DATA TO USE:
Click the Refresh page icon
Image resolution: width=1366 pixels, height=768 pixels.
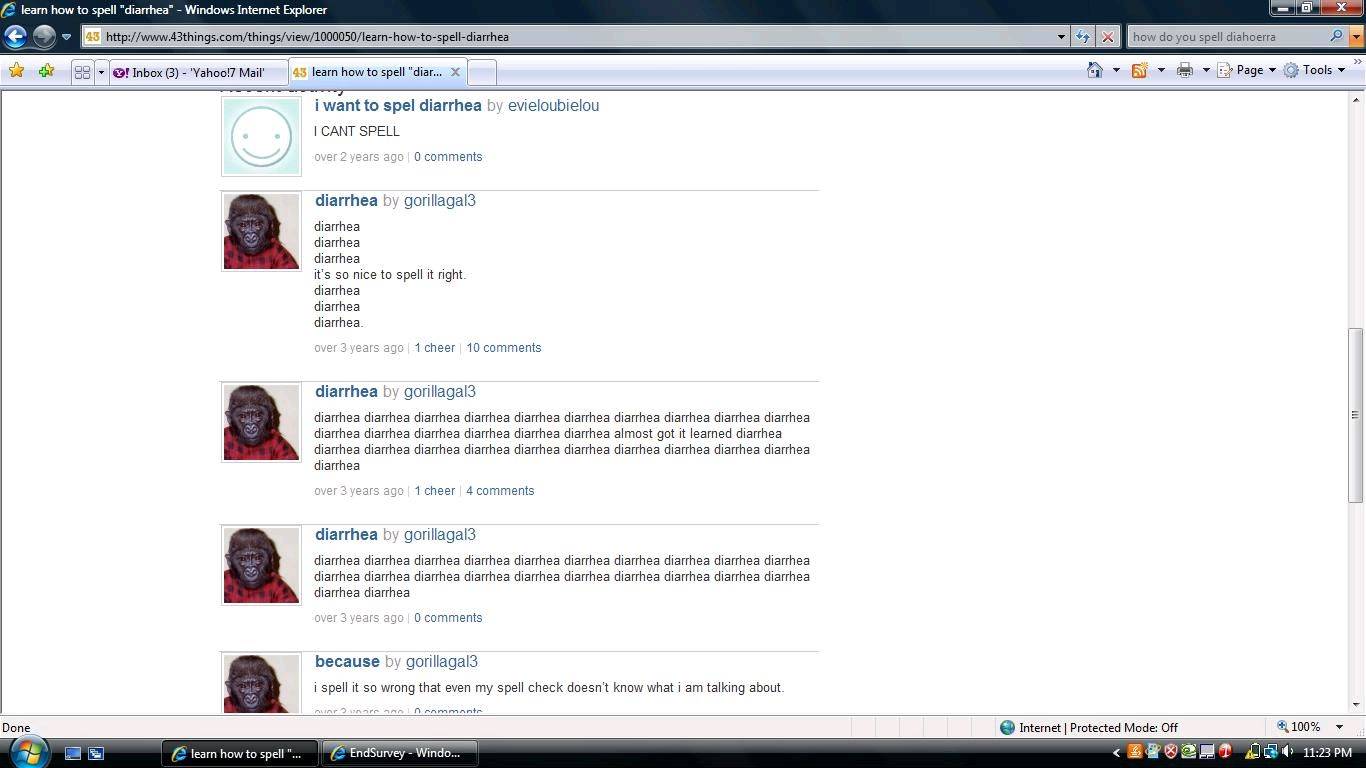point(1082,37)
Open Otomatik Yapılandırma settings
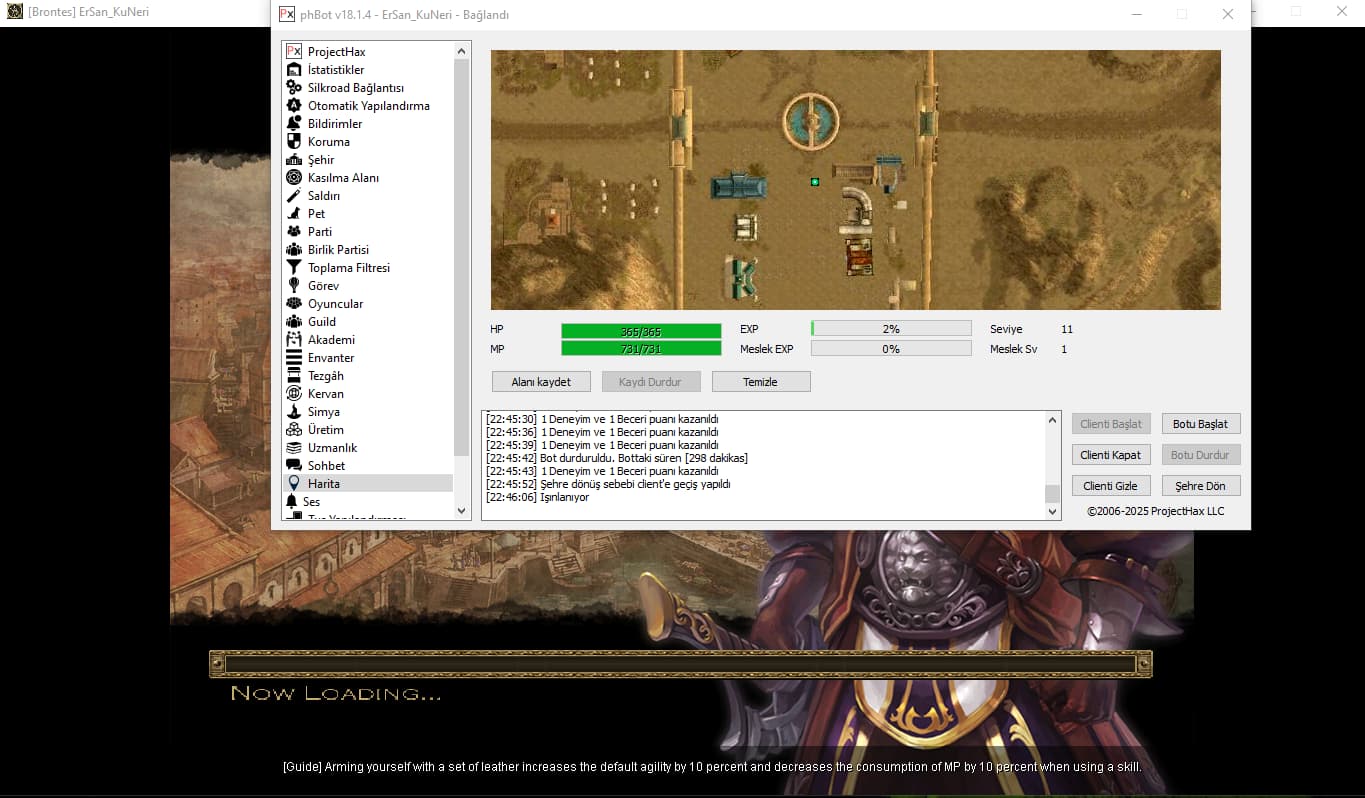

==

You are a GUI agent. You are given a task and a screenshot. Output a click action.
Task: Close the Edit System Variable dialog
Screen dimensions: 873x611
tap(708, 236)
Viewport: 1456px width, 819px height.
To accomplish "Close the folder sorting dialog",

...

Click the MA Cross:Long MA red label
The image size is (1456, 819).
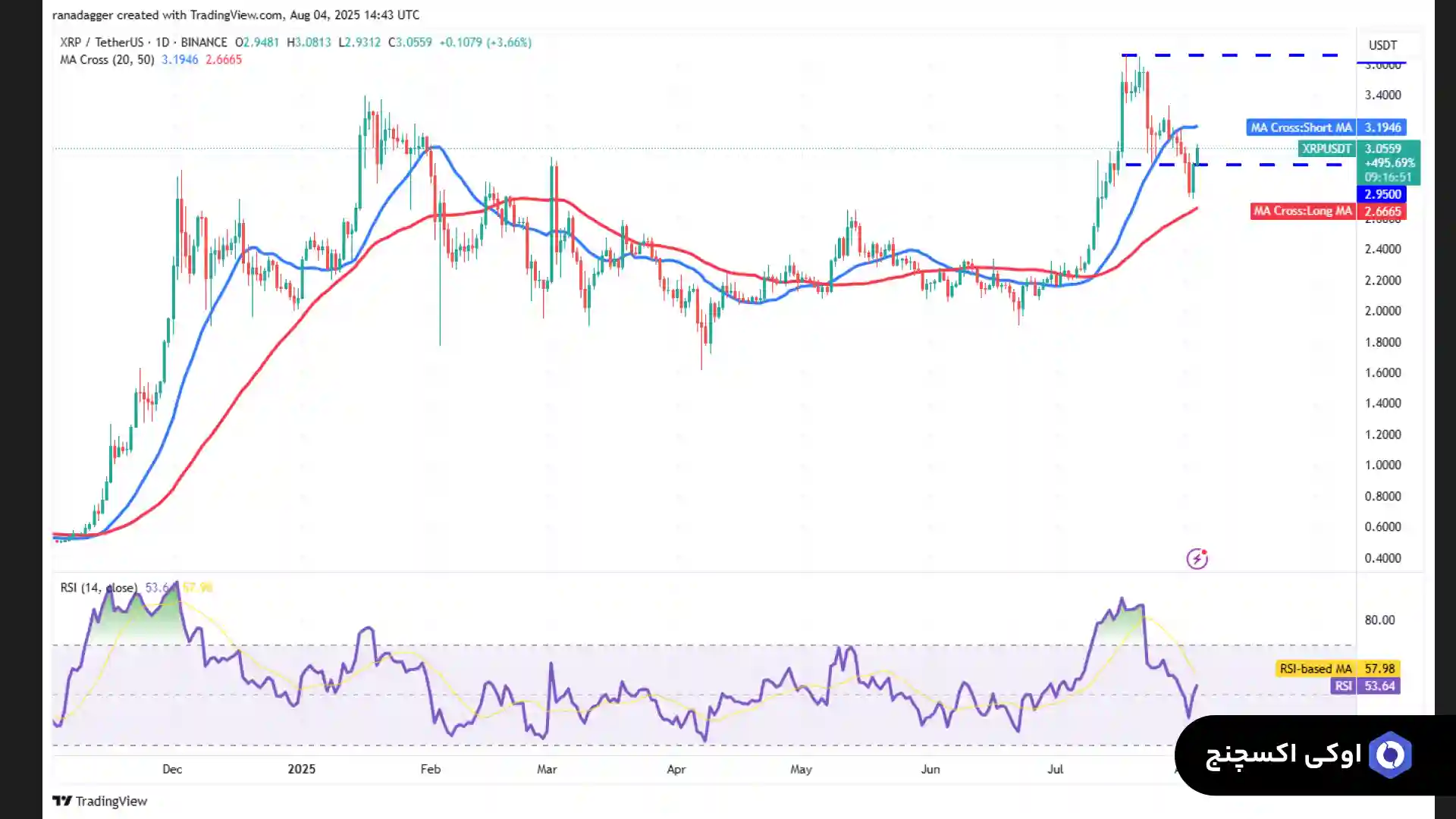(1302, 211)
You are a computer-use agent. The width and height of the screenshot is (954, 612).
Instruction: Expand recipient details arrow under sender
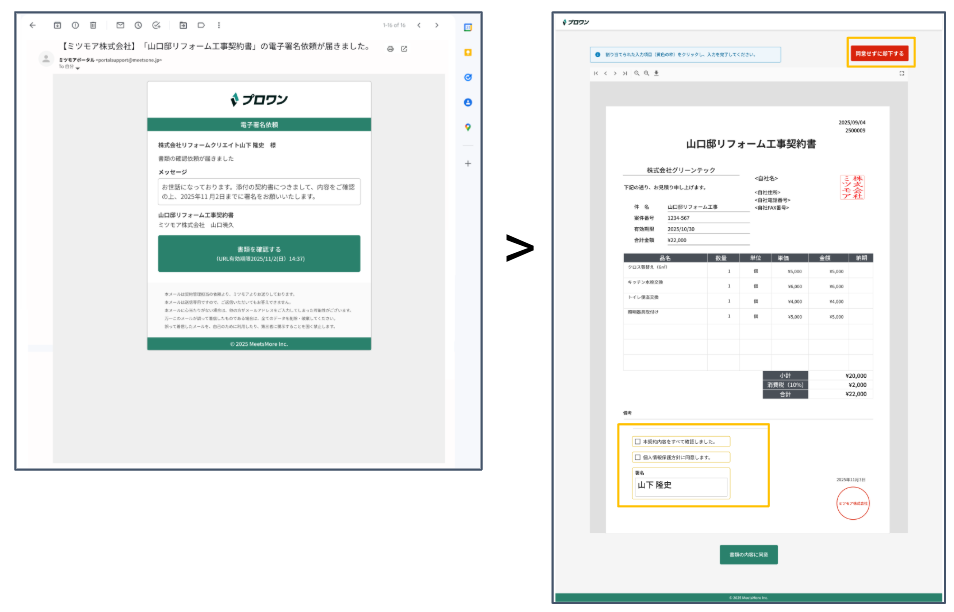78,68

OBJECTIVE: Render the records above as a JSON list of strings, one string per line, starting at the line that contains "Click the Refresh page icon" and ending at the line that contains "Open Otomatik Yapılandırma settings". Skip blank lines and leave the pictures out.

FINISHED EXERCISE:
[
  "Click the Refresh page icon",
  "Image resolution: width=1366 pixels, height=768 pixels.",
  "point(1082,37)",
  "Open Otomatik Yapılandırma settings"
]